#### [DIRECTIONS FOR THIS TASK]
Once you have read the records below, write them all out exactly as given.

#### [INPUT]

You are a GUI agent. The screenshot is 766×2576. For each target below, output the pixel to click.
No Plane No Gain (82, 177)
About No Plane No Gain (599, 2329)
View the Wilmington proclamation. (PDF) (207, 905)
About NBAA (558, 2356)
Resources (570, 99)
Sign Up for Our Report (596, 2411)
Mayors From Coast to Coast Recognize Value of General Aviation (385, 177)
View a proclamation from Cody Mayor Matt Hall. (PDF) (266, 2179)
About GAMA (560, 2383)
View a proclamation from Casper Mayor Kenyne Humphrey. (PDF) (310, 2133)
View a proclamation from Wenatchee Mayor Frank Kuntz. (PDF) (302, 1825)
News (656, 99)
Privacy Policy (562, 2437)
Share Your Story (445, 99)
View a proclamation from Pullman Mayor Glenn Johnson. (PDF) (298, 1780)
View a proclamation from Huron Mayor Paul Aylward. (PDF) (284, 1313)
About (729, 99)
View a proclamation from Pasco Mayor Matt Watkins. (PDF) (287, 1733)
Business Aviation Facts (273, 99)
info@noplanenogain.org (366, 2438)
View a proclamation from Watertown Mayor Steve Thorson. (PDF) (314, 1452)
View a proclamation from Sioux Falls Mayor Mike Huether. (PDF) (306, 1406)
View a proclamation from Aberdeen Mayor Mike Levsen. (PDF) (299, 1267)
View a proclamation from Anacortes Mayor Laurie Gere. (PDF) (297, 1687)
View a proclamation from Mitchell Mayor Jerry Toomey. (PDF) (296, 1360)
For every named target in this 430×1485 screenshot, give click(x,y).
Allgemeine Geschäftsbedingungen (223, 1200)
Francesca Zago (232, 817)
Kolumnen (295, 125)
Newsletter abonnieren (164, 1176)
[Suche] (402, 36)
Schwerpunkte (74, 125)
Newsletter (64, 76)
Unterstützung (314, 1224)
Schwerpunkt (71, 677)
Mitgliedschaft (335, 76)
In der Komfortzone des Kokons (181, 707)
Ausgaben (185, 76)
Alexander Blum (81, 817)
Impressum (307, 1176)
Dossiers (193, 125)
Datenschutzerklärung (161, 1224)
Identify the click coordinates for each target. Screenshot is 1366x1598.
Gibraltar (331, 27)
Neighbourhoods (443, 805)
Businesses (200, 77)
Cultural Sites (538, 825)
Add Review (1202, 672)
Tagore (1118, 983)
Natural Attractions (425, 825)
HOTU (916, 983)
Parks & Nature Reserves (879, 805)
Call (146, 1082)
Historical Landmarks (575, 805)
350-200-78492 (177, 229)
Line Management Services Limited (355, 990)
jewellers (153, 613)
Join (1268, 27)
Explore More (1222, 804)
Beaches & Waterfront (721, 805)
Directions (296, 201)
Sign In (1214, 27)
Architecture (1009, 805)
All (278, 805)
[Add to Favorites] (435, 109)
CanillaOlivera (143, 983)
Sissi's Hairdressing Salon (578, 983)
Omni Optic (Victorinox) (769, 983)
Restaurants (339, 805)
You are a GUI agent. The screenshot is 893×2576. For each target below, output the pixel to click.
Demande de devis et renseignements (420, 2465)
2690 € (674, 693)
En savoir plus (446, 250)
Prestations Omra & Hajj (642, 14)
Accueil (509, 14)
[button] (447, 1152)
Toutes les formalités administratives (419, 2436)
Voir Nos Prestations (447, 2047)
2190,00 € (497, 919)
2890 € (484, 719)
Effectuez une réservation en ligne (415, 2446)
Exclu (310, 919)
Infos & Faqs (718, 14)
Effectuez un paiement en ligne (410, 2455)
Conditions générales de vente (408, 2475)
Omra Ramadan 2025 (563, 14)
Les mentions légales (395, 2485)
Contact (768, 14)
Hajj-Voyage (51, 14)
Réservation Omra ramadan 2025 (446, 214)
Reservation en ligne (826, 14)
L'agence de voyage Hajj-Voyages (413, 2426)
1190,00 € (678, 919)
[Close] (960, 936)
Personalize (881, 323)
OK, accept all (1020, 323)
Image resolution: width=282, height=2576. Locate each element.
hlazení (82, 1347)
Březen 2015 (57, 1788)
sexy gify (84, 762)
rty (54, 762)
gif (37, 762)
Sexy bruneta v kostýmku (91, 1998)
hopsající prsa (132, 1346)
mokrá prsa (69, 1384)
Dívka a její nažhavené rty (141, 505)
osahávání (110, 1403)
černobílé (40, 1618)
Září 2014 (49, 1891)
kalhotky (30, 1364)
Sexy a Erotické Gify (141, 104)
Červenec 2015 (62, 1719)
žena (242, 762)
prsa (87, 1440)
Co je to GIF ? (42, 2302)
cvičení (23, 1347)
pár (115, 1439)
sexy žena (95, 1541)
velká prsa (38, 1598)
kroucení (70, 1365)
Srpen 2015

#### [SOLUTION FOR THIS EXERCISE]
You are a GUI agent. The screenshot is 766×2576. For each target below, output the pixel to click.
No Plane No Gain (82, 177)
About No Plane No Gain (599, 2329)
View the Wilmington proclamation. (PDF) (207, 905)
About NBAA (558, 2356)
Resources (570, 99)
Sign Up for Our Report (596, 2411)
Mayors From Coast to Coast Recognize Value of General Aviation (385, 177)
View a proclamation from Cody Mayor Matt Hall. (PDF) (266, 2179)
About GAMA (560, 2383)
View a proclamation from Casper Mayor Kenyne Humphrey. (PDF) (310, 2133)
View a proclamation from Wenatchee Mayor Frank Kuntz. (PDF) (302, 1825)
News (656, 99)
Privacy Policy (562, 2437)
Share Your Story (445, 99)
View a proclamation from Pullman Mayor Glenn Johnson. (PDF) (298, 1780)
View a proclamation from Huron Mayor Paul Aylward. (PDF) (284, 1313)
About (729, 99)
View a proclamation from Pasco Mayor Matt Watkins. (PDF) (287, 1733)
Business Aviation Facts (273, 99)
info@noplanenogain.org (366, 2438)
View a proclamation from Watertown Mayor Steve Thorson. (PDF) (314, 1452)
View a proclamation from Sioux Falls Mayor Mike Huether. (PDF) (306, 1406)
View a proclamation from Aberdeen Mayor Mike Levsen. (PDF) (299, 1267)
View a proclamation from Anacortes Mayor Laurie Gere. (PDF) (297, 1687)
View a proclamation from Mitchell Mayor Jerry Toomey. (PDF) (296, 1360)
For every named target in this 430×1485 screenshot, give click(x,y).
Allgemeine Geschäftsbedingungen (223, 1200)
Francesca Zago (232, 817)
Kolumnen (295, 125)
Newsletter abonnieren (164, 1176)
[Suche] (402, 36)
Schwerpunkte (74, 125)
Newsletter (64, 76)
Unterstützung (314, 1224)
Schwerpunkt (71, 677)
Mitgliedschaft (335, 76)
In der Komfortzone des Kokons (181, 707)
Ausgaben (185, 76)
Alexander Blum (81, 817)
Impressum (307, 1176)
Dossiers (193, 125)
Datenschutzerklärung (161, 1224)
Identify the click coordinates for each target. Screenshot is 1366x1598.
Gibraltar (331, 27)
Neighbourhoods (443, 805)
Businesses (200, 77)
Cultural Sites (538, 825)
Add Review (1202, 672)
Tagore (1118, 983)
Natural Attractions (425, 825)
HOTU (916, 983)
Parks & Nature Reserves (879, 805)
Call (146, 1082)
Historical Landmarks (575, 805)
350-200-78492 (177, 229)
Line Management Services Limited (355, 990)
jewellers (153, 613)
Join (1268, 27)
Explore More (1222, 804)
Beaches & Waterfront (721, 805)
Directions (296, 201)
Sign In (1214, 27)
Architecture (1009, 805)
All (278, 805)
[Add to Favorites] (435, 109)
CanillaOlivera (143, 983)
Sissi's Hairdressing Salon (578, 983)
Omni Optic (Victorinox) (769, 983)
Restaurants (339, 805)
You are a GUI agent. The screenshot is 893×2576. For each target below, output the pixel to click.
Demande de devis et renseignements (420, 2465)
2690 € (674, 693)
En savoir plus (446, 250)
Prestations Omra & Hajj (642, 14)
Accueil (509, 14)
[button] (447, 1152)
Toutes les formalités administratives (419, 2436)
Voir Nos Prestations (447, 2047)
2190,00 € (497, 919)
2890 € (484, 719)
Effectuez une réservation en ligne (415, 2446)
Exclu (310, 919)
Infos & Faqs (718, 14)
Effectuez un paiement en ligne (410, 2455)
Conditions générales de vente (408, 2475)
Omra Ramadan 2025 (563, 14)
Les mentions légales (395, 2485)
Contact (768, 14)
Hajj-Voyage (51, 14)
Réservation Omra ramadan 2025 (446, 214)
Reservation en ligne (826, 14)
L'agence de voyage Hajj-Voyages (413, 2426)
1190,00 € (678, 919)
[Close] (960, 936)
Personalize (881, 323)
OK, accept all (1020, 323)
Image resolution: width=282, height=2576. Locate each element.
hlazení (82, 1347)
Březen 2015 (57, 1788)
sexy gify (84, 762)
rty (54, 762)
gif (37, 762)
Sexy bruneta v kostýmku (91, 1998)
hopsající prsa (132, 1346)
mokrá prsa (69, 1384)
Dívka a její nažhavené rty (141, 505)
osahávání (110, 1403)
černobílé (40, 1618)
Září 2014 (49, 1891)
kalhotky (30, 1364)
Sexy a Erotické Gify (141, 104)
Červenec 2015 (62, 1719)
žena (242, 762)
prsa (87, 1440)
Co je to GIF ? (42, 2302)
cvičení (23, 1347)
pár (115, 1439)
sexy žena (95, 1541)
velká prsa (38, 1598)
kroucení (70, 1365)
Srpen 2015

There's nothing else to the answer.